Abstract
Objectives: The English National Health Service introduced a policy in 2002 whereby a financial penalty was levied when a patient did not receive their operation within 28 days of a last-minute cancellation of an elective surgical procedure. This study investigates the impact of the 2002 policy change, the global recession, and the Covid-19 pandemic on cancelled operations and breaches of the above 28-day standard. Our purpose is to use England as a case study to examine the effect of a policy based on financial incentives as constraints on supply, relative to demand, were ratcheted up under external events.
Methods: We conducted a retrospective observational study using publicly available data. We used an interrupted time series analysis to assess the effects of the 2002 policy change, the 2008 recession, and the Covid-19 pandemic on cancelled operations and on breaches of the 28-day cancelled operations standard. We also performed an analysis to examine the hypothesis that hospitals with an A&E department would be more predisposed to breach the 28-day standard than hospitals without an A&E department.
Results: Elective surgery admissions have nearly doubled over the past 30 years. Cancellations built up gradually in the years leading up to the 2002 policy change, reverting rapidly to low levels (under 1%) following the change. The 2008 recession and COVID-19 pandemic did not impact cancellation rates. Breaches of the 28-day standard rose before the 2002 policy change, again dropping rapidly afterward (-9.6%, 95% CI: -11.2 to -9.0). Breaches gradually increased after the recession and rose notably post-pandemic (13.0%, 95% CI: 4.9% to 21.0%), remaining stable thereafter. Hospitals with A&E departments experienced higher increases in breach rates, greater variation, and more pronounced seasonal effects.

→ Information provided
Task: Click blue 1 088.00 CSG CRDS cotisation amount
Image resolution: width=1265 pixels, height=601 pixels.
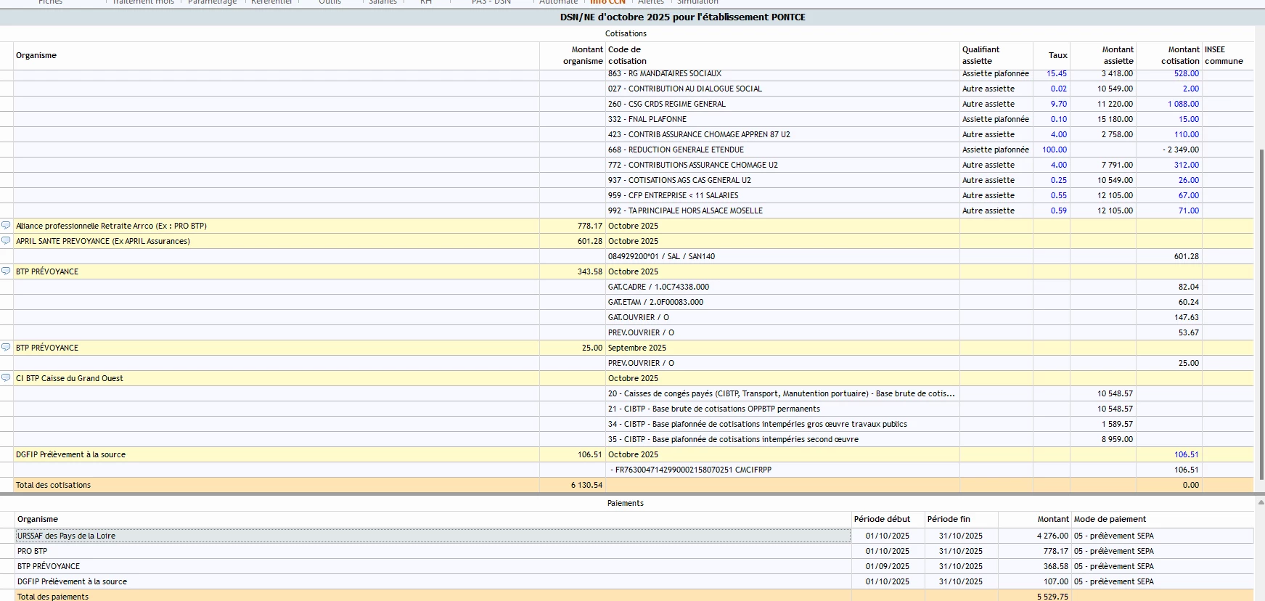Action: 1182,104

→ Study questions
a: Answer these questions from the abstract on cancelled operations:
(i) Under the 2002 policy, within how many days of a last-minute cancellation did a patient have to receive their operation to avoid a financial penalty?
(ii) What type of analysis was used to assess the effects of the 2002 policy change, the 2008 recession, and the Covid-19 pandemic?
(iii) How have elective surgery admissions changed over the past 30 years?
b: Carry on writing the abstract on cancelled operations, starting after its last sentence.
The listing has nothing to do with the abstract on cancelled operations.

→ Response list
a:
(i) 28 days
(ii) An interrupted time series analysis
(iii) They have nearly doubled.

b:
Conclusion: The 2002 policy change effectively reduced breaches of the 28-day standard. The effect persisted through many years. However, this positive effect of the policy could not be maintained after COVID when breach rates reached high levels and showed wide variation, especially in hospitals that had an A&E department and hence could not protect elective beds. Our findings support a theory that targets are likely to be maximally effective in systems that have some spare capacity in human and physical resources and/or can control demand. Failure to recognise such constraints will lead to policy that is self-defeating and manifestly unjust.